▶ [Entries shown]:

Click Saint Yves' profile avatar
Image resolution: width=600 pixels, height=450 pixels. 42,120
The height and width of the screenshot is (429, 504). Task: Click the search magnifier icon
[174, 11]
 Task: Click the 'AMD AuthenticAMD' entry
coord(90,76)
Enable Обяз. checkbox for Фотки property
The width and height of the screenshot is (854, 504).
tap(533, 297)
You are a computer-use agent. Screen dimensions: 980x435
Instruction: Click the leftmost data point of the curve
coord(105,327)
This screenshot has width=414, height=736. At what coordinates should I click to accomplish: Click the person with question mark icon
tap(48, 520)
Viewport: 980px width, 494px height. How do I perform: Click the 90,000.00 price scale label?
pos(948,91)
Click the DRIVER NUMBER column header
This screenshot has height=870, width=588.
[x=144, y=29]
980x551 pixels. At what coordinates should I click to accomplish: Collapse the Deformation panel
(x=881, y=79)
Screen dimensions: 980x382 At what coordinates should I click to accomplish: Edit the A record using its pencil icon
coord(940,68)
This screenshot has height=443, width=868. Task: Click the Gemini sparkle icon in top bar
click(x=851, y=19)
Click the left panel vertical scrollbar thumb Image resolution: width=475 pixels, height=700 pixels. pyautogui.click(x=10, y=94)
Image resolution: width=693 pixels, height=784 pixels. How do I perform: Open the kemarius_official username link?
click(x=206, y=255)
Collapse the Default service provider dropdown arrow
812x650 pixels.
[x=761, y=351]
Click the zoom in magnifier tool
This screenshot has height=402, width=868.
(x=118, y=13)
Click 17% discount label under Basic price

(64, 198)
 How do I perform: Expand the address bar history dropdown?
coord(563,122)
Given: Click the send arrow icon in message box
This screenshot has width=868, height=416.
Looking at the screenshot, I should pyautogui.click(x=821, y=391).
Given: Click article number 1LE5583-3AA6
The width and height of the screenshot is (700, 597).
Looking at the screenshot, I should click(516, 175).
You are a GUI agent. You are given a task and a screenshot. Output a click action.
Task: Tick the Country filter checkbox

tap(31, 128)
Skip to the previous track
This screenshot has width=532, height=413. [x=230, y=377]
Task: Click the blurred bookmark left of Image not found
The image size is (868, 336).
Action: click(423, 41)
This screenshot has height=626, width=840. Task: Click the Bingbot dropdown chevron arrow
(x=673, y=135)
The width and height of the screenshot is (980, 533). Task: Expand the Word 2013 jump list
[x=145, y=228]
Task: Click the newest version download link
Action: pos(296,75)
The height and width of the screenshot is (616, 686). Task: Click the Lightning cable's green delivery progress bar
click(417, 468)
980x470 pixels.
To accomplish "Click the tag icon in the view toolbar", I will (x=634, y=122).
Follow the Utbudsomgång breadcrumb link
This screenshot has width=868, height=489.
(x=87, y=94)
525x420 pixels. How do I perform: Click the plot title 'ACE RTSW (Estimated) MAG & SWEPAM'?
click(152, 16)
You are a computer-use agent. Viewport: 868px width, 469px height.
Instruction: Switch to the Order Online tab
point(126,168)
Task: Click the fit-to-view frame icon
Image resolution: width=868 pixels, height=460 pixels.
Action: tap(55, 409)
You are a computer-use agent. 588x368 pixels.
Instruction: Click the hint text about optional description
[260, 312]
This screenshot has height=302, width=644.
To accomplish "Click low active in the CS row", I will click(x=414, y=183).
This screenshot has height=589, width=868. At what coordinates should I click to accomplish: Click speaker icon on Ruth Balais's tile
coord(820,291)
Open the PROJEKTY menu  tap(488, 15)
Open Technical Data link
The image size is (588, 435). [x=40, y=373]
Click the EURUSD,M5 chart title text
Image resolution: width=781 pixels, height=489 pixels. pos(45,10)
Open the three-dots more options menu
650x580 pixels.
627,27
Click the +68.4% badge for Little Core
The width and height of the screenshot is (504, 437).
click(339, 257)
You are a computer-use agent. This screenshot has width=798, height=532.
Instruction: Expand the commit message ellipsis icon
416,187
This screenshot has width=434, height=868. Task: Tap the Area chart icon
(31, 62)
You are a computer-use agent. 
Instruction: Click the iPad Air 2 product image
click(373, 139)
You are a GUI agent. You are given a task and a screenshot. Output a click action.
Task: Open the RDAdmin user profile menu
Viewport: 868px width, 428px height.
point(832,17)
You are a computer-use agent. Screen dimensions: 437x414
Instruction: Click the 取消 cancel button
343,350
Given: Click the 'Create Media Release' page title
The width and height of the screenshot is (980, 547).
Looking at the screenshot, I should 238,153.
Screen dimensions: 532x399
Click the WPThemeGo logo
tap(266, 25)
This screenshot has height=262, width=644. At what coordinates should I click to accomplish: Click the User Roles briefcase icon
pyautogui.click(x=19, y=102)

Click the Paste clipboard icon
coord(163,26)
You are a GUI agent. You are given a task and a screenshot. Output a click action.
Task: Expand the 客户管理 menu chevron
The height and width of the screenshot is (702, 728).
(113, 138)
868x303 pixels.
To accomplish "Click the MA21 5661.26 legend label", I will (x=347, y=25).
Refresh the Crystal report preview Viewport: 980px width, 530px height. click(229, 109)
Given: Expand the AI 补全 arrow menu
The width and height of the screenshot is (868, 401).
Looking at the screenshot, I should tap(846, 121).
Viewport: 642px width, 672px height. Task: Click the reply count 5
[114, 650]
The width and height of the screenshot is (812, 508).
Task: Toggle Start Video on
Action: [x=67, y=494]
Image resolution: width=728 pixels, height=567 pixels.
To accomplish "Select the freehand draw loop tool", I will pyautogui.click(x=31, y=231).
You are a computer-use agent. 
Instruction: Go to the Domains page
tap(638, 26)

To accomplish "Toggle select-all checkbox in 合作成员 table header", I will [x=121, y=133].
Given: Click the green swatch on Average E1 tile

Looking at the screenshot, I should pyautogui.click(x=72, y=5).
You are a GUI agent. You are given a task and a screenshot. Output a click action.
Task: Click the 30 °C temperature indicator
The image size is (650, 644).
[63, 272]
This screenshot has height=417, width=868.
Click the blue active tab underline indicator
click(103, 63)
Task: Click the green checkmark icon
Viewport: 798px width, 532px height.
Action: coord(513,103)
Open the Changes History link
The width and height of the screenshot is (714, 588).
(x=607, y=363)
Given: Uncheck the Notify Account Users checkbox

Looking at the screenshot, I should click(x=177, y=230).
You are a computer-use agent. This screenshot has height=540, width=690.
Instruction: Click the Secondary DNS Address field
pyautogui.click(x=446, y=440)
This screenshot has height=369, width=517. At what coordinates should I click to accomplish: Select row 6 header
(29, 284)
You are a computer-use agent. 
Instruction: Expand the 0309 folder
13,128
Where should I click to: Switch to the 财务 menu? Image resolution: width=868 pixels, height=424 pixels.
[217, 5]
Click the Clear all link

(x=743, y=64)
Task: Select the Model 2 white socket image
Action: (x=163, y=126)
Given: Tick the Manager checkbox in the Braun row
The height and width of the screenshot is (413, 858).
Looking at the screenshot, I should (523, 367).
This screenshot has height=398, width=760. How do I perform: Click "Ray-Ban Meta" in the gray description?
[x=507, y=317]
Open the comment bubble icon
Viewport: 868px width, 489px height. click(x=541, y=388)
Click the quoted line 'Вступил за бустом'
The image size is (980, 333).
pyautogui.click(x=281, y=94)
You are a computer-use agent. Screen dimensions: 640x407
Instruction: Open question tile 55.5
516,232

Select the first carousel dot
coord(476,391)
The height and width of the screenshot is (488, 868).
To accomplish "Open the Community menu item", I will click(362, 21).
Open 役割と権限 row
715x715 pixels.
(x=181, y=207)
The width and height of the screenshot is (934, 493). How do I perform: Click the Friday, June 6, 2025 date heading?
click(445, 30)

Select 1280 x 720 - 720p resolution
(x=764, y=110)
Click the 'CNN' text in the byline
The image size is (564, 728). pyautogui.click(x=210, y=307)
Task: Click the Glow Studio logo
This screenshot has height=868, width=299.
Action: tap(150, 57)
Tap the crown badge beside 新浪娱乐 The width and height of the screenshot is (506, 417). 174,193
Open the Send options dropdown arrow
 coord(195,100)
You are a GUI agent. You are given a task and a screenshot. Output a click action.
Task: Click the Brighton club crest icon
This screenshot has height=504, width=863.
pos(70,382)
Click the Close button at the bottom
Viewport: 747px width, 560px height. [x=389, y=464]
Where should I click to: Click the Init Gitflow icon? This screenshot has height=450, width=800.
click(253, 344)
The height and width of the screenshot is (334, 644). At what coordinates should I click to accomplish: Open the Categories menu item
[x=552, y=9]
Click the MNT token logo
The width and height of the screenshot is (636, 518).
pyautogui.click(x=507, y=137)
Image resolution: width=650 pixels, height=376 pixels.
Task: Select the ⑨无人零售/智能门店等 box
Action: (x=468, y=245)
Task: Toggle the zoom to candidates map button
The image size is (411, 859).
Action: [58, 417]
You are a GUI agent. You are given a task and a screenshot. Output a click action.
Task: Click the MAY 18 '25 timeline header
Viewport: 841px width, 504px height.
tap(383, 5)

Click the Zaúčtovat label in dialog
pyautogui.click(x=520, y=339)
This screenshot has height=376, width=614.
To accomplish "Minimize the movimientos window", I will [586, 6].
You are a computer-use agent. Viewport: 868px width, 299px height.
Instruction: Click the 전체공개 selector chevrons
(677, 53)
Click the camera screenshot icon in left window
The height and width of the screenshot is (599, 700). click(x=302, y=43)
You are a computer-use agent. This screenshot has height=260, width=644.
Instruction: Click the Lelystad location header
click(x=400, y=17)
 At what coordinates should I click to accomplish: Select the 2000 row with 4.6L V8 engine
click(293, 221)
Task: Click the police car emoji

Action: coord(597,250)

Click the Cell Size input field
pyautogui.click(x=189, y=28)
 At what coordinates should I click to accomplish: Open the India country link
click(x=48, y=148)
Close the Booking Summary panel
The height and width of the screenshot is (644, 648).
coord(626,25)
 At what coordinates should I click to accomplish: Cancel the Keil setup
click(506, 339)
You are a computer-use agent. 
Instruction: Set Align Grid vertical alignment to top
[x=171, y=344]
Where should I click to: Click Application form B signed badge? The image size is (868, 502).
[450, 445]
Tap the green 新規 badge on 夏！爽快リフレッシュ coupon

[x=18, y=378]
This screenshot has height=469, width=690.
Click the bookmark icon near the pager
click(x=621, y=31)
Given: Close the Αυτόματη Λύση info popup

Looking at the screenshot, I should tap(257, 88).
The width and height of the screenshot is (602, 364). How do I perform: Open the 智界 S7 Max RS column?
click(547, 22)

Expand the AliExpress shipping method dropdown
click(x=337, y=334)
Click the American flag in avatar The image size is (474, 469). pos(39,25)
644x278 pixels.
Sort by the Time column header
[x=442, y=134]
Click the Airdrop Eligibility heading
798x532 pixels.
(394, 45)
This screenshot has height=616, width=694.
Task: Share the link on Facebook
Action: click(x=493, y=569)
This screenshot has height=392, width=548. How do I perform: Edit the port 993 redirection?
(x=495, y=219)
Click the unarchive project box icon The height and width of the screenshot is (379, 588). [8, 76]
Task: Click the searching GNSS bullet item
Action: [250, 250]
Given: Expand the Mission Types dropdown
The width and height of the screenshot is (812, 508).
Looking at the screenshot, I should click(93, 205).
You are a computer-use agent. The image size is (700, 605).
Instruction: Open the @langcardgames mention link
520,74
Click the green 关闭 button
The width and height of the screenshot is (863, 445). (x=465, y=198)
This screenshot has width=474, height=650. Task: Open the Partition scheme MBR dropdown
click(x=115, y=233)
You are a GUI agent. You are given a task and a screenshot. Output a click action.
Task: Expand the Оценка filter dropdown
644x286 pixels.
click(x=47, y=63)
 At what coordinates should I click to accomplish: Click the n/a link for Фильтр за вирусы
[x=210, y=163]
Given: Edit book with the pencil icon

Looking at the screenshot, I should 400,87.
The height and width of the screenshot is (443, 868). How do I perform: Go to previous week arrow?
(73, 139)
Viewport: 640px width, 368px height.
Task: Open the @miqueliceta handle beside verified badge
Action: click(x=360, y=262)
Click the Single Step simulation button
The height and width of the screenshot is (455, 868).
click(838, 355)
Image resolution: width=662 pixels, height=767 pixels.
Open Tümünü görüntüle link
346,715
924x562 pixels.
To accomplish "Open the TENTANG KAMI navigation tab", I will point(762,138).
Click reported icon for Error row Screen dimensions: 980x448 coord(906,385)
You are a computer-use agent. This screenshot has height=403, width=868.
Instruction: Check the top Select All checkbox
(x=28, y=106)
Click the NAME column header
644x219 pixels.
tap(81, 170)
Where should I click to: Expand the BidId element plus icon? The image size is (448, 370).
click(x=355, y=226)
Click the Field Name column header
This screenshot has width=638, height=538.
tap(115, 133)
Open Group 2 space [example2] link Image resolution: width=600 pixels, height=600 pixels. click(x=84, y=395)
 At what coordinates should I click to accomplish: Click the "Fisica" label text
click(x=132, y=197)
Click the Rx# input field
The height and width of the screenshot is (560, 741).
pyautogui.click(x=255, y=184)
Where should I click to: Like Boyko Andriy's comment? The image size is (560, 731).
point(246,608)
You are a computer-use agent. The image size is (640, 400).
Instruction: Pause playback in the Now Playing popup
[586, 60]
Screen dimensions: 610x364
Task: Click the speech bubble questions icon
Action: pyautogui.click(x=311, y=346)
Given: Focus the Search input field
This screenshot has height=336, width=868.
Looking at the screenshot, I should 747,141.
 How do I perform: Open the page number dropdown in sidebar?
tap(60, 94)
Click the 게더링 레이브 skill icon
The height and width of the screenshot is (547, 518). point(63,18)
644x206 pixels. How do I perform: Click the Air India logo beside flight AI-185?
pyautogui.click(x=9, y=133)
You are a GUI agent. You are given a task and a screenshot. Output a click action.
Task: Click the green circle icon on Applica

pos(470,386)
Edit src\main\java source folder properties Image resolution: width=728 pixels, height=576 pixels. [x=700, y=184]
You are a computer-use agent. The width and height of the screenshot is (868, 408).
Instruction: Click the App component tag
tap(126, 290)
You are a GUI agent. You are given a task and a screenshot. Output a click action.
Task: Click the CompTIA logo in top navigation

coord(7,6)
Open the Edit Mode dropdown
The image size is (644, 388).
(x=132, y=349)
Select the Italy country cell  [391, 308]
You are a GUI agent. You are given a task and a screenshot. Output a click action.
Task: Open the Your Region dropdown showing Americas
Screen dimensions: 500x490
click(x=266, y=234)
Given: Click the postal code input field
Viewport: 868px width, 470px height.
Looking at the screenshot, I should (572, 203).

▶ [Exercise description]:
All that belongs in the answer is the run of lines above from the line containing "Task: Click the fit-to-view frame icon" through the line containing "This screenshot has height=302, width=644.", exactly as written.

▶ [Task result]:
Task: Click the fit-to-view frame icon
Image resolution: width=868 pixels, height=460 pixels.
Action: tap(55, 409)
You are a computer-use agent. 588x368 pixels.
Instruction: Click the hint text about optional description
[260, 312]
This screenshot has height=302, width=644.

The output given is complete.